━━ Raw records

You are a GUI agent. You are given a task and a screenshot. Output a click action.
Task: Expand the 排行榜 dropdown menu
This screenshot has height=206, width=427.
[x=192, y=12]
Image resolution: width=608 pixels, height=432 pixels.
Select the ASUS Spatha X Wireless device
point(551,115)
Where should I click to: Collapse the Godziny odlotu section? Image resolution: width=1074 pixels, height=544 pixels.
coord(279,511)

━━━━
━━ Raw records

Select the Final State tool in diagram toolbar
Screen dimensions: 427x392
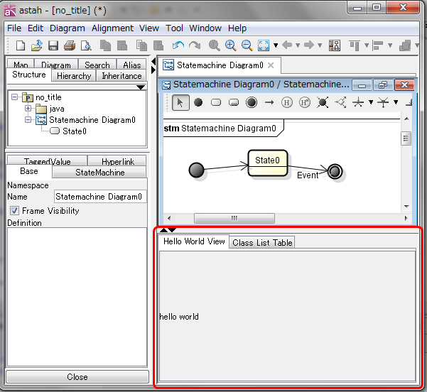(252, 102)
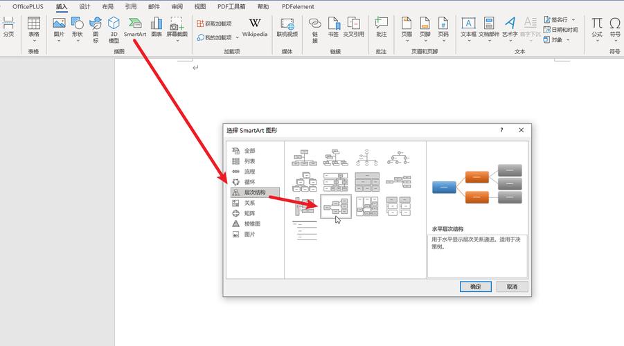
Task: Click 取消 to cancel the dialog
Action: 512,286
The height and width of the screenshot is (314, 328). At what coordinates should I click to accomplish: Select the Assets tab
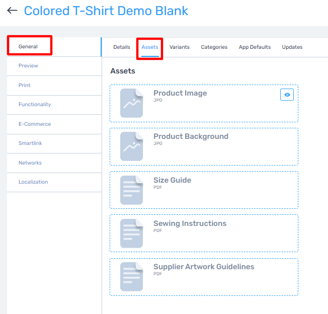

━━━━

Could you rewrite the listing, requests included, from the line that has "You are a GUI" through the line that has "coord(279,511)", offsetting every coordinate in the answers by 103?

You are a GUI agent. You are given a task and a screenshot. Output a click action.
Task: Expand the 排行榜 dropdown menu
This screenshot has height=206, width=427.
[x=295, y=115]
Image resolution: width=608 pixels, height=432 pixels.
Select the ASUS Spatha X Wireless device
point(654,218)
Where should I click to: Collapse the Godziny odlotu section? Image resolution: width=1074 pixels, height=544 pixels.
coord(382,614)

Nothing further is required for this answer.